The 50 minutes of A Book Of Hours originate from all kinds of phonemic formation metamorphosed into a tightly organized composition, likely to keep the listener watchful and blessed at all times. The vocalists enter the scene one after another, each with their own identifiable traits; they were recorded separately, without any knowledge of what a given performer had done or was doing in the meantime. The recognition is immediate: Bleckmann with his finest Meredith Monk-ish scents, Minton scan-disking the organs of speech straight away, Hirsch fluttering and shrieking beyond the possibilities of a regular woman’s frightened disruption. Mitchell’s role is remarkably important, background insufflations and retailored reed emissions and noises acting as contrastive matter where necessary.
Along the way, we run into parts constructed upon two or more “lines of conduct” intertwining all over weird counterpoints. The mild touch of reverberation applied by Ostertag lets us envisage this peculiar ritual occurring in a forlorn church. The separate head trips fuse as a single entity; strategically implemented morphing processes – by means of tone merging, pitch transposition or heaven knows what – generate a unique flux where the “who’s this?” question becomes just digressive. Inside the music’s fiber, a universe of unthinkable occurrences. From the the 22nd minute on the piece truly takes off towards the highs of uncommonness, a circular loop paralleling the scenario to that of a séance as we get lost in abnormal currents of hisses, drones and incomprehensible chants ending with a mix of throat singing and purer pitches. A deeply affecting moment that reminded us to exercise thorough mental isolation as a defense mechanism.

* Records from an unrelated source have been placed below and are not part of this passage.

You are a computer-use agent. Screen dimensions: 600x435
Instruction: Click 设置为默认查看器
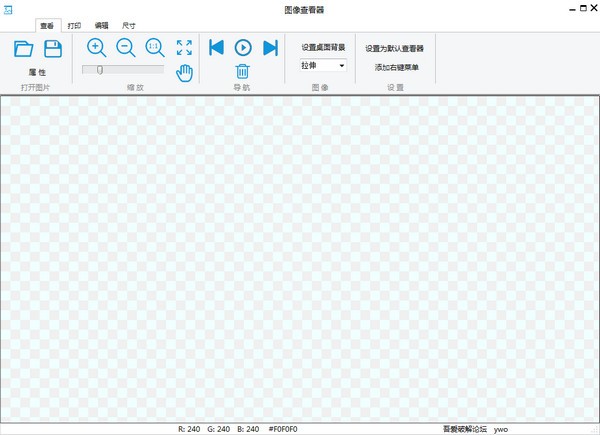click(x=394, y=47)
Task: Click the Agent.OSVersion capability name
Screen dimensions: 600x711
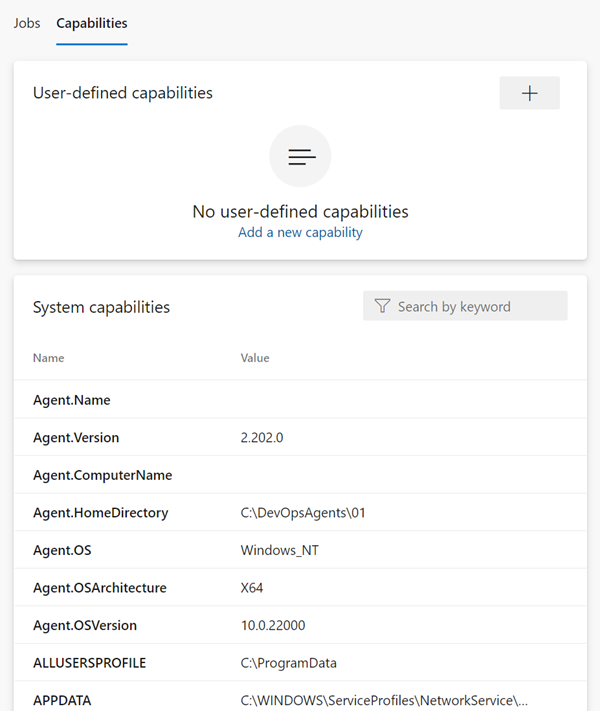Action: pyautogui.click(x=85, y=625)
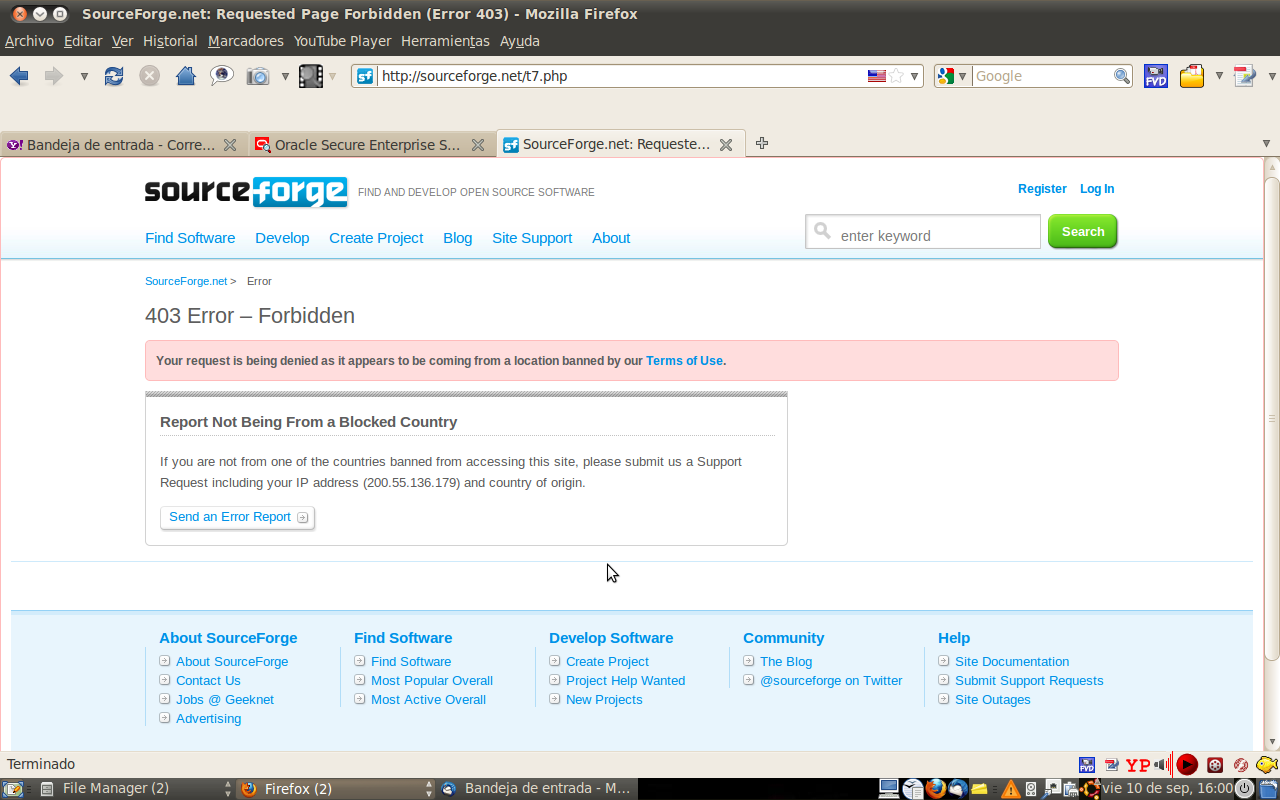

The endmost subdivisions are veritable sonic depictions of a still unachievable, yet totally human “cyclical endlessness”. First, Hirsch’s long-winded blatherophony is seamed ad infinitum to underscore the others’ improvisations and Mitchell’s equally unbounded blazing figurations. Then, the final section presents us with an elegiac melody – again, by Mitchell – sealing a huff-and-puff quick-paced 4/4 where a male voice (Bleckmann’s?) is exploited as an anthropoid drum machine as Hirsch utters and howls, intermittently accompanied by what I perceive as sequenced saxophone harmonics. However, there are so many minimal components in there that a mere description results in pitiable inadequateness. As always, one should say.
An acoustically glorious gem that can be purchased for a tiny price as per Ostertag’s renowned policy of spreading (he charges very little or nothing at all for the downloads, for his income mostly comes from concerts and commissions). Talk about setting standards, both artistic and behavioral.